Collected data =

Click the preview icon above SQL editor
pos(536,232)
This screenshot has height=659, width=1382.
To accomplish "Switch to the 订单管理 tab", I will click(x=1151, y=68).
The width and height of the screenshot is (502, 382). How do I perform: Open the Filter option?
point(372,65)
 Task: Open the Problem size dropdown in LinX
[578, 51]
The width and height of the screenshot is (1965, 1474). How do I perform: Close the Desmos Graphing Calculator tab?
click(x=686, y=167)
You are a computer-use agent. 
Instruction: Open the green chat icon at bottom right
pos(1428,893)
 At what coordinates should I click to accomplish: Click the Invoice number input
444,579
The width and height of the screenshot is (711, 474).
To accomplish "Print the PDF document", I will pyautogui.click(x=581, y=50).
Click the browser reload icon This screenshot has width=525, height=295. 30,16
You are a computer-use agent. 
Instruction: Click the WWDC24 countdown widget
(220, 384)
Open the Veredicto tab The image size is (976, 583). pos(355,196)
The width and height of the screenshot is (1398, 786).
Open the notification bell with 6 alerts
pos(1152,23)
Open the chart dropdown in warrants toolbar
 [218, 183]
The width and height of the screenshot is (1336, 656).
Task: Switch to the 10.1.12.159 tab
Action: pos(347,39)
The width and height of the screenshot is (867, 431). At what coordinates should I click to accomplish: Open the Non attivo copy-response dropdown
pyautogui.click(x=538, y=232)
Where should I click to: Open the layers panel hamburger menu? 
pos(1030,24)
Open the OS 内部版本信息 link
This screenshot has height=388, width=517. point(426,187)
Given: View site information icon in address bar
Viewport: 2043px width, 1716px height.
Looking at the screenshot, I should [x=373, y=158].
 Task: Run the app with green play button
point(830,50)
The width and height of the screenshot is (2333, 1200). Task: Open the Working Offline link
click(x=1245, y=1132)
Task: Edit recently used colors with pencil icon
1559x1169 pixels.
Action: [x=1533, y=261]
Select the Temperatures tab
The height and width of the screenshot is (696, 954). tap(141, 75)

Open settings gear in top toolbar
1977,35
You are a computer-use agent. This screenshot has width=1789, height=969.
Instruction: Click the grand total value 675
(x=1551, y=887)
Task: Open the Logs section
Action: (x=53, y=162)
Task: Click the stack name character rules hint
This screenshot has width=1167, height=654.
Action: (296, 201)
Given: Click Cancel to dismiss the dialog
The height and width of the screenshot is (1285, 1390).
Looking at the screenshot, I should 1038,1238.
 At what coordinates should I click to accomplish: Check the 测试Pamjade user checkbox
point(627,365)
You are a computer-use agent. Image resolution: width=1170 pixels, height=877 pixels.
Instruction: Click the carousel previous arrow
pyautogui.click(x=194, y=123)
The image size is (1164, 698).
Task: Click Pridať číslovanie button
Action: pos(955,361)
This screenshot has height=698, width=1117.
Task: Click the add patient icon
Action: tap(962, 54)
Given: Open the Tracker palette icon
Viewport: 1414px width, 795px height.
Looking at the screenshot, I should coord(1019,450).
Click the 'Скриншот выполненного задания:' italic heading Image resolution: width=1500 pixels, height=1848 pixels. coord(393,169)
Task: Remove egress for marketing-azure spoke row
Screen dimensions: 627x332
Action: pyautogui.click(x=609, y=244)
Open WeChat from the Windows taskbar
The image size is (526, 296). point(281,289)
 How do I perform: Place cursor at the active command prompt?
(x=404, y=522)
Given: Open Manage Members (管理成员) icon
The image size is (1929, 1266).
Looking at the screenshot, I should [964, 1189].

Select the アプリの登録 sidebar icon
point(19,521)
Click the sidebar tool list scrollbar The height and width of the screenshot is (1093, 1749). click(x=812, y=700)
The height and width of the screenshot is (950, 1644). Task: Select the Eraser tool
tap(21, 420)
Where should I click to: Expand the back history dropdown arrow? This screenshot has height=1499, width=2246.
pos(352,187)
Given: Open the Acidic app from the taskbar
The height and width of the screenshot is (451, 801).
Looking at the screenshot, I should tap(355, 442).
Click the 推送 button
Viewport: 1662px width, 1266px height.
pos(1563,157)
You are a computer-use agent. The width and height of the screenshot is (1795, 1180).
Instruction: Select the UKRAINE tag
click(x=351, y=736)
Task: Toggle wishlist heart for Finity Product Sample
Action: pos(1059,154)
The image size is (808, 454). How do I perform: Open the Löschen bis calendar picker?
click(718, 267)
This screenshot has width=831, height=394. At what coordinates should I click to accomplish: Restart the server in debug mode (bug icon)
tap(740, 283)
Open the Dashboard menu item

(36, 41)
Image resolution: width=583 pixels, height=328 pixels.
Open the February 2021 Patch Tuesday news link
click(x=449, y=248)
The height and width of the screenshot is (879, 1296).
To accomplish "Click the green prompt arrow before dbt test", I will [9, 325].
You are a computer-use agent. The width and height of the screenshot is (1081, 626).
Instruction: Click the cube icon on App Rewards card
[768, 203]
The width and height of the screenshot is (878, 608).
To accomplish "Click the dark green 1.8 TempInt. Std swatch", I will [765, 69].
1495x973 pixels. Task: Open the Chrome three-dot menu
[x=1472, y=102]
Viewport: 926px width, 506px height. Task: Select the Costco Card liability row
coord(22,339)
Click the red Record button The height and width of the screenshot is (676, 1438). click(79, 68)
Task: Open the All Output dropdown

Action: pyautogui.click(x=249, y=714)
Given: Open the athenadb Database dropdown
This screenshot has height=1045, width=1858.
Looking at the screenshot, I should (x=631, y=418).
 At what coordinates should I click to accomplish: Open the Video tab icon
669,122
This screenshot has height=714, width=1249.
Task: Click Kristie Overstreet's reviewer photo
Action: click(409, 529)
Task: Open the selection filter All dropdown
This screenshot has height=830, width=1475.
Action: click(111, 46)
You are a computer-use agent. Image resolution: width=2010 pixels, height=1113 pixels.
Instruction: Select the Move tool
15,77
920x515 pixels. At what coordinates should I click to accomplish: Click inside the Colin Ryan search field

Your task = Give the entries again in full, exactly as they are written.

Exercise solution =
Click the preview icon above SQL editor
pos(536,232)
This screenshot has height=659, width=1382.
To accomplish "Switch to the 订单管理 tab", I will click(x=1151, y=68).
The width and height of the screenshot is (502, 382). How do I perform: Open the Filter option?
point(372,65)
 Task: Open the Problem size dropdown in LinX
[578, 51]
The width and height of the screenshot is (1965, 1474). How do I perform: Close the Desmos Graphing Calculator tab?
click(x=686, y=167)
You are a computer-use agent. 
Instruction: Open the green chat icon at bottom right
pos(1428,893)
 At what coordinates should I click to accomplish: Click the Invoice number input
444,579
The width and height of the screenshot is (711, 474).
To accomplish "Print the PDF document", I will pyautogui.click(x=581, y=50).
Click the browser reload icon This screenshot has width=525, height=295. 30,16
You are a computer-use agent. 
Instruction: Click the WWDC24 countdown widget
(220, 384)
Open the Veredicto tab The image size is (976, 583). pos(355,196)
The width and height of the screenshot is (1398, 786).
Open the notification bell with 6 alerts
pos(1152,23)
Open the chart dropdown in warrants toolbar
 [218, 183]
The width and height of the screenshot is (1336, 656).
Task: Switch to the 10.1.12.159 tab
Action: pos(347,39)
The width and height of the screenshot is (867, 431). At what coordinates should I click to accomplish: Open the Non attivo copy-response dropdown
pyautogui.click(x=538, y=232)
Where should I click to: Open the layers panel hamburger menu? 
pos(1030,24)
Open the OS 内部版本信息 link
This screenshot has height=388, width=517. point(426,187)
Given: View site information icon in address bar
Viewport: 2043px width, 1716px height.
Looking at the screenshot, I should [x=373, y=158].
 Task: Run the app with green play button
point(830,50)
The width and height of the screenshot is (2333, 1200). Task: Open the Working Offline link
click(x=1245, y=1132)
Task: Edit recently used colors with pencil icon
1559x1169 pixels.
Action: [x=1533, y=261]
Select the Temperatures tab
The height and width of the screenshot is (696, 954). tap(141, 75)

Open settings gear in top toolbar
1977,35
You are a computer-use agent. This screenshot has width=1789, height=969.
Instruction: Click the grand total value 675
(x=1551, y=887)
Task: Open the Logs section
Action: (x=53, y=162)
Task: Click the stack name character rules hint
This screenshot has width=1167, height=654.
Action: (296, 201)
Given: Click Cancel to dismiss the dialog
The height and width of the screenshot is (1285, 1390).
Looking at the screenshot, I should 1038,1238.
 At what coordinates should I click to accomplish: Check the 测试Pamjade user checkbox
point(627,365)
You are a computer-use agent. Image resolution: width=1170 pixels, height=877 pixels.
Instruction: Click the carousel previous arrow
pyautogui.click(x=194, y=123)
The image size is (1164, 698).
Task: Click Pridať číslovanie button
Action: pos(955,361)
This screenshot has height=698, width=1117.
Task: Click the add patient icon
Action: tap(962, 54)
Given: Open the Tracker palette icon
Viewport: 1414px width, 795px height.
Looking at the screenshot, I should coord(1019,450).
Click the 'Скриншот выполненного задания:' italic heading Image resolution: width=1500 pixels, height=1848 pixels. coord(393,169)
Task: Remove egress for marketing-azure spoke row
Screen dimensions: 627x332
Action: pyautogui.click(x=609, y=244)
Open WeChat from the Windows taskbar
The image size is (526, 296). point(281,289)
 How do I perform: Place cursor at the active command prompt?
(x=404, y=522)
Given: Open Manage Members (管理成员) icon
The image size is (1929, 1266).
Looking at the screenshot, I should [964, 1189].

Select the アプリの登録 sidebar icon
point(19,521)
Click the sidebar tool list scrollbar The height and width of the screenshot is (1093, 1749). click(x=812, y=700)
The height and width of the screenshot is (950, 1644). Task: Select the Eraser tool
tap(21, 420)
Where should I click to: Expand the back history dropdown arrow? This screenshot has height=1499, width=2246.
pos(352,187)
Given: Open the Acidic app from the taskbar
The height and width of the screenshot is (451, 801).
Looking at the screenshot, I should tap(355, 442).
Click the 推送 button
Viewport: 1662px width, 1266px height.
pos(1563,157)
You are a computer-use agent. The width and height of the screenshot is (1795, 1180).
Instruction: Select the UKRAINE tag
click(x=351, y=736)
Task: Toggle wishlist heart for Finity Product Sample
Action: pos(1059,154)
The image size is (808, 454). How do I perform: Open the Löschen bis calendar picker?
click(718, 267)
This screenshot has width=831, height=394. At what coordinates should I click to accomplish: Restart the server in debug mode (bug icon)
tap(740, 283)
Open the Dashboard menu item

(36, 41)
Image resolution: width=583 pixels, height=328 pixels.
Open the February 2021 Patch Tuesday news link
click(x=449, y=248)
The height and width of the screenshot is (879, 1296).
To accomplish "Click the green prompt arrow before dbt test", I will [9, 325].
You are a computer-use agent. The width and height of the screenshot is (1081, 626).
Instruction: Click the cube icon on App Rewards card
[768, 203]
The width and height of the screenshot is (878, 608).
To accomplish "Click the dark green 1.8 TempInt. Std swatch", I will [765, 69].
1495x973 pixels. Task: Open the Chrome three-dot menu
[x=1472, y=102]
Viewport: 926px width, 506px height. Task: Select the Costco Card liability row
coord(22,339)
Click the red Record button The height and width of the screenshot is (676, 1438). click(79, 68)
Task: Open the All Output dropdown

Action: pyautogui.click(x=249, y=714)
Given: Open the athenadb Database dropdown
This screenshot has height=1045, width=1858.
Looking at the screenshot, I should (x=631, y=418).
 At what coordinates should I click to accomplish: Open the Video tab icon
669,122
This screenshot has height=714, width=1249.
Task: Click Kristie Overstreet's reviewer photo
Action: click(409, 529)
Task: Open the selection filter All dropdown
This screenshot has height=830, width=1475.
Action: click(111, 46)
You are a computer-use agent. Image resolution: width=2010 pixels, height=1113 pixels.
Instruction: Select the Move tool
15,77
920x515 pixels. At what coordinates should I click to accomplish: Click inside the Colin Ryan search field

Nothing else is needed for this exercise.